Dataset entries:
• • • • • • •
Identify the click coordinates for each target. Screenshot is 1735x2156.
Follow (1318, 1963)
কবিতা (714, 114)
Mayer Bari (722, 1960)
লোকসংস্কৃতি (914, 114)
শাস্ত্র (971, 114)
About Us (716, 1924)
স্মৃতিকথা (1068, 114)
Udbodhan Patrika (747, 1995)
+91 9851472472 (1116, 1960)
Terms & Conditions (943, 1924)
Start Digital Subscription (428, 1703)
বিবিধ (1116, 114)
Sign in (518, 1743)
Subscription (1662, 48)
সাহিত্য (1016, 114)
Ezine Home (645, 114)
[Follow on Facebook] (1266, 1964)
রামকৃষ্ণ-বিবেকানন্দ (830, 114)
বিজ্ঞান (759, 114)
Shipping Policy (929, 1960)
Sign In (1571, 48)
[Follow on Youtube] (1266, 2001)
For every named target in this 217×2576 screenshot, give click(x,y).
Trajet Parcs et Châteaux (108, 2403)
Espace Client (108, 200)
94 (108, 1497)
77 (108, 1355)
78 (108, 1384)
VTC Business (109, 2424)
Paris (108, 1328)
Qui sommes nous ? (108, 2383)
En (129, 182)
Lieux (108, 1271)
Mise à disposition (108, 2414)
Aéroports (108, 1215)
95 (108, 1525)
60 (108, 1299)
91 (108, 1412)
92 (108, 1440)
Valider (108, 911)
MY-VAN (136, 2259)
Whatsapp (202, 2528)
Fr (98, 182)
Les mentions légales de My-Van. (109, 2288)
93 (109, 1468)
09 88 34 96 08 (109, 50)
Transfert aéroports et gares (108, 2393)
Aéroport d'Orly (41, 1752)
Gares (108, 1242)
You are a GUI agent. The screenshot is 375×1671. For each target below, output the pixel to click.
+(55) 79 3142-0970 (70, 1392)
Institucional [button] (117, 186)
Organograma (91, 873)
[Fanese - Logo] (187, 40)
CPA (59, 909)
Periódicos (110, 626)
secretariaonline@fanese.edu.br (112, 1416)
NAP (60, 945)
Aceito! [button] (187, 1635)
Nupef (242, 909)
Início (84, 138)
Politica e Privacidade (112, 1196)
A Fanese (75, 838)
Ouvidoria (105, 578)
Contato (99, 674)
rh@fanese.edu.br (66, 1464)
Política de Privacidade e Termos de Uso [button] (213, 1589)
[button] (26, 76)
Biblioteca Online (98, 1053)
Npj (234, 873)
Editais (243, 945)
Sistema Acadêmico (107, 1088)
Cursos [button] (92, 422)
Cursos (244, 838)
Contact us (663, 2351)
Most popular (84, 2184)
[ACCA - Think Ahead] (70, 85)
• • • • • • •
### Exercise instructions
Starting with the line that holds "Qui sommes nous ? (108, 2383)" and ending with the line that holds "09 88 34 96 08 (109, 50)", retype every line in the data above exactly, and nothing else.

### Exercise response
Qui sommes nous ? (108, 2383)
En (129, 182)
Lieux (108, 1271)
Mise à disposition (108, 2414)
Aéroports (108, 1215)
95 (108, 1525)
60 (108, 1299)
91 (108, 1412)
92 (108, 1440)
Valider (108, 911)
MY-VAN (136, 2259)
Whatsapp (202, 2528)
Fr (98, 182)
Les mentions légales de My-Van. (109, 2288)
93 (109, 1468)
09 88 34 96 08 (109, 50)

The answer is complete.